Kutipan Pilihan>

Sabtu 22 Sep 2018 08:05 WIB

Adakah Muslim Oposisi?

Benarkah tidak ada ruang bagi oposisi dalam Islam?

Asma Nadia
Foto: Daan Yahya/Republika
Asma Nadia

REPUBLIKA.CO.ID Oleh: Asma Nadia

Baru-baru ini, seorang teman bertanya kepada saya. “Apakah kamu oposisi?”

Saya tidak langsung menjawab, memandangnya lekat sebelum melemparkan pertanyaan balik. “Menurut kamu, bagaimana pandangan Islam mengenai oposisi?”

Sang teman kini terdiam. Seolah konsep oposisi dalam Islam, tidak pernah tergambar dalam benaknya. Atau jangan-jangan ia mewakili sebagian besar orang yang hanya berpikir oposisi tanpa melihat lebih jauh bagaimana sebetulnya konsep Islam terkait hal ini.

Saya sendiri kemudian justru tergelitik untuk melihat lagi bagaimana Islam sebenarnya memandang oposisi. Apakah dia merupakan ajaran Islam? Apakah Islam mengakui adanya sistem oposisi dalam perpolitikan?

Dari berita, jurnal, dan bacaan pada masa lalu, berangsur saya mulai meraba makna oposisi menurut din yang saya yakini.

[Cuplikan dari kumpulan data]
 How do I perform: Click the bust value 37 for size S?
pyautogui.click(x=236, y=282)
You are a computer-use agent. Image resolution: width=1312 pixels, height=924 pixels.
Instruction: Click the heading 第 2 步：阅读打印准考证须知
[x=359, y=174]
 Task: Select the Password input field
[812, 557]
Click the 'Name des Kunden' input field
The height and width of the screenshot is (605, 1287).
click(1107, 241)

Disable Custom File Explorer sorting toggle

Arahan Singkat> Sambung tulisan tentang oposisi dalam Islam mulai dari kalimat terakhirnya. Catatan tersebut tidak diperlukan di sini.

Hasil>
Kata oposisi diserap dari kosakata bahasa Inggris opposition yang berasal dari bahasa Latin oppositus, opponere, yang artinya: membantah, menyanggah, menentang. Dalam politik praktis, makna oposisi menyempit menjadi kubu partai yang tidak berkoalisi dengan penguasa, atau yang berbeda haluan dengan pemerintah, mempunyai pendirian berlawanan dengan garis kebijakan partai atau kelompok yang menjalankan pemerintahan.

Secara teoretis, keberadaan oposisi mempunyai peran yang sangat vital dan penting untuk menyeimbangkan kekuasaan. Mengawasi, memantau, mengontrol, serta menguji kebijakan penguasa. Intinya, menjaga agar pemerintah tidak lupa diri lalu berkuasa tanpa batas.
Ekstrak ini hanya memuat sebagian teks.